CARE Act Introduced in House and Senate
(Oct. 3, 2005) The Charity Aid, Recovery and Empowerment (CARE) Act, S.1780, was reintroduced by Sens. Rick Santorum (R-Pa.) and Joseph Lieberman (D-Conn.) on Sept. 28, 2005.
Reps. Roy Blunt (R-Mo.) and Harold Ford (D-Tenn.) introduced companion legislation, H.R. 3908, in the House. The two bills are very similar to the CARE Act that was introduced in 2003 and include charitable giving incentives such as the IRA rollover and non-itemizer deduction.
In the last Congress, the Senate passed the CARE Act by a vote of 95 to 5, while the House overwhelming approved its version by a vote of 408 to 13. However, the House and Senate were unable to resolve the differences between the two bills in a conference committee before the 108th Congress adjourned in December 2004.
Different Versions of the IRA Rollover
Both of the new versions contains the IRA rollover provision, a proposal that AFP has strongly supported in the past, but the House and Senate provisions differ slightly regarding the age thresholds that would trigger the charitable incentive.
In the Senate version, donors 59½ or older can use transfer funds from their IRAs tax-free to create planned gifts.
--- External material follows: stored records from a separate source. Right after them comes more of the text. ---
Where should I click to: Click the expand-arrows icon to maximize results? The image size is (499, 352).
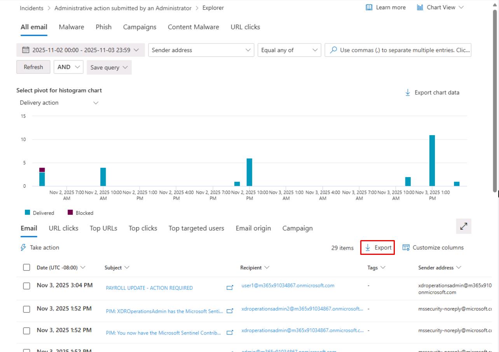[x=463, y=227]
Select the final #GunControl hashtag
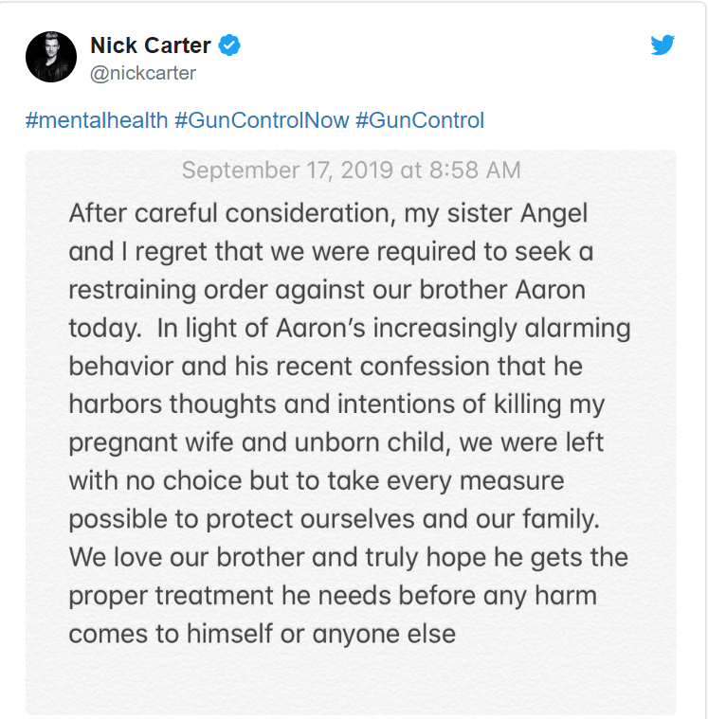 419,120
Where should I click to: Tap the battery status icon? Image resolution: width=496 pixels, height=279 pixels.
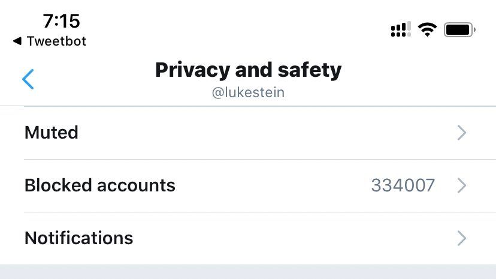[x=459, y=29]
At the age of 70½ or older, donors can transfer funds from their IRAs as direct gifts to charities. The House version allows both types of gifts, but only at age 70½. AFP strongly prefers the Senate version of the IRA rollover.
Additional giving incentives in the bills include:
- Charitable deductions for contributions of food and book inventories;
- An adjustment to the basis of S corporation stock for certain charitable contributions;
- An enhanced deductions for charitable contributions of literary, musical, artistic and scholarly compositions; and
- Mileage reimbursements for charitable volunteers excluded from gross income.
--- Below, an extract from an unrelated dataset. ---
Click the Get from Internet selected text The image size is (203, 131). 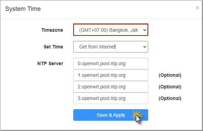97,47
The CARE Act also contains a few accountability and oversight provisions, such as authorizing additional resources for the Internal Revenue Service, that would improve the regulation of tax-exempt organizations. The bill would also allow the government to issue grants and enter into cooperative agreements with nongovernmental organizations to provide technical assistance to community-based organizations.
Part of a Larger Bill?
With Senate Finance Committee Chair Charles Grassley (R-Iowa) working on charitable sector reform legislation aimed at overhauling and improving oversight of the nonprofit sector, it is possible that the CARE Act will be merged into a larger charity bill.
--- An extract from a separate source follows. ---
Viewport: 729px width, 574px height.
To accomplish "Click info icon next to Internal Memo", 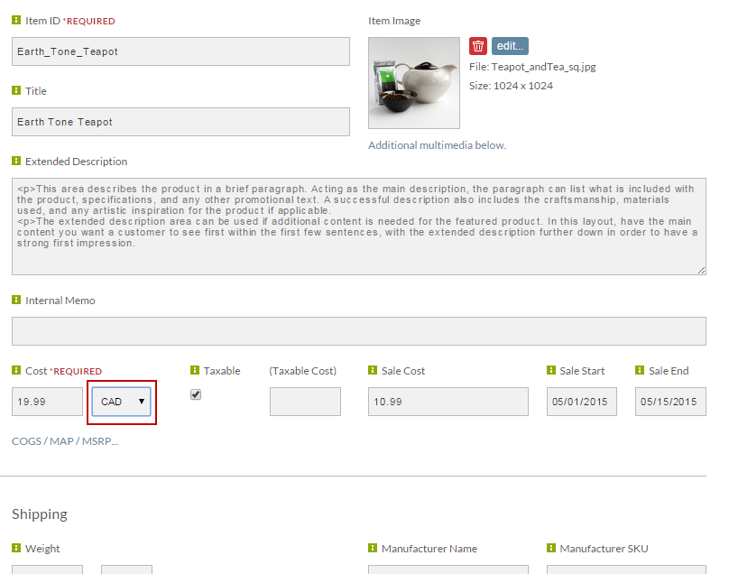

"We are delighted by the reintroduction of the CARE Act,' said AFP President and CEO Paulette Maehara, CFRE, CAE. 'This bill will do much to bolster the altruistic efforts of our nation's charities, particularly as they struggle to respond to the Hurricanes Katrina and Rita disasters. However, it is our hope that these charitable incentives do not come at the tremendous cost of burdensome charitable reforms that would impede charities from performing their essential philanthropic work."
AFP will post texts of the bills as soon as they become available.